Because most people don’t know they have it, Hepatitis C can be transmitted unknowingly. Early symptoms mimic that of the flu—fatigue and nausea—and are often mild and intermittent, according to the CDC. This leads people to mistakenly ignore the signs as the virus begins eroding the liver.

For about one-third of Hepatitis C victims, the virus can disappear in six months without treatment. The remaining group, however, develop chronic Hepatitis C which, if untreated, can lead to cirrhosis (scarring of the liver) or liver cancer.

Hepatitis C, McAuliffe noted, is the number one cause for liver transplants.

The Baby Boomer generation — those born between 1945 and 1965 — are five times more likely to be infected with Hepatitis C than other adults. In 2012, the CDC issued recommendations calling for people within that age range to get tested for Hepatitis C, said Melaney Arnold, Illinois Department of Public Health information officer, in an email.

============================================================

_Problem set_.
[a] List every year that the Hepatitis C text mentions.
[b] Give the part of the Hepatitis C text starting at "Because most people" and ending at "eroding the liver." again, swapping "mild" for "subtle".

============================================================

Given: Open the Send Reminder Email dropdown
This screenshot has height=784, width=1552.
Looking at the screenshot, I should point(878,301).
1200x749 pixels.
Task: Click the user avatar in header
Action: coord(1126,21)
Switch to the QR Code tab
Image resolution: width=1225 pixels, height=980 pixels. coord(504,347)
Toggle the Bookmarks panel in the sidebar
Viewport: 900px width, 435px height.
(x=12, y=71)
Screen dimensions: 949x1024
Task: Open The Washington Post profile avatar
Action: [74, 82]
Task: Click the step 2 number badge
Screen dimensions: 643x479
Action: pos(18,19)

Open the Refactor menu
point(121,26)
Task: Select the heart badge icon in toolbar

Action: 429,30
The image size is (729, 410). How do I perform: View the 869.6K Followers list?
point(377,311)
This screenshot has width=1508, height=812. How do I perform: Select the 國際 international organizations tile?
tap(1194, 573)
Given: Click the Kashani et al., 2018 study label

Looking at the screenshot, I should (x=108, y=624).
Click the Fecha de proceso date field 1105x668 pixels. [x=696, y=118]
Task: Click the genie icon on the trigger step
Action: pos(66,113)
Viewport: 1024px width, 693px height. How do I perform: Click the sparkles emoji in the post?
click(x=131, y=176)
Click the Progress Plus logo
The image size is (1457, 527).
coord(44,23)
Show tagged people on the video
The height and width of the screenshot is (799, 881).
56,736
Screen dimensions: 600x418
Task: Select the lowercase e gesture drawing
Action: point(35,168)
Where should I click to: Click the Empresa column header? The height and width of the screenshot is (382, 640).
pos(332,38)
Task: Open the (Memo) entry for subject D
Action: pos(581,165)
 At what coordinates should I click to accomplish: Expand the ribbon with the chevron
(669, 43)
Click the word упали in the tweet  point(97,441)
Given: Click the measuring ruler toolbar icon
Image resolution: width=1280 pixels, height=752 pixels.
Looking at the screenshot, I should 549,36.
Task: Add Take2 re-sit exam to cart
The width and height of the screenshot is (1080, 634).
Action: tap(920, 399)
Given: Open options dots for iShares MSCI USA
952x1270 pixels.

============================================================

_Written answers_.
[a] 1945, 1965, 2012

[b]
Because most people don’t know they have it, Hepatitis C can be transmitted unknowingly. Early symptoms mimic that of the flu—fatigue and nausea—and are often subtle and intermittent, according to the CDC. This leads people to mistakenly ignore the signs as the virus begins eroding the liver.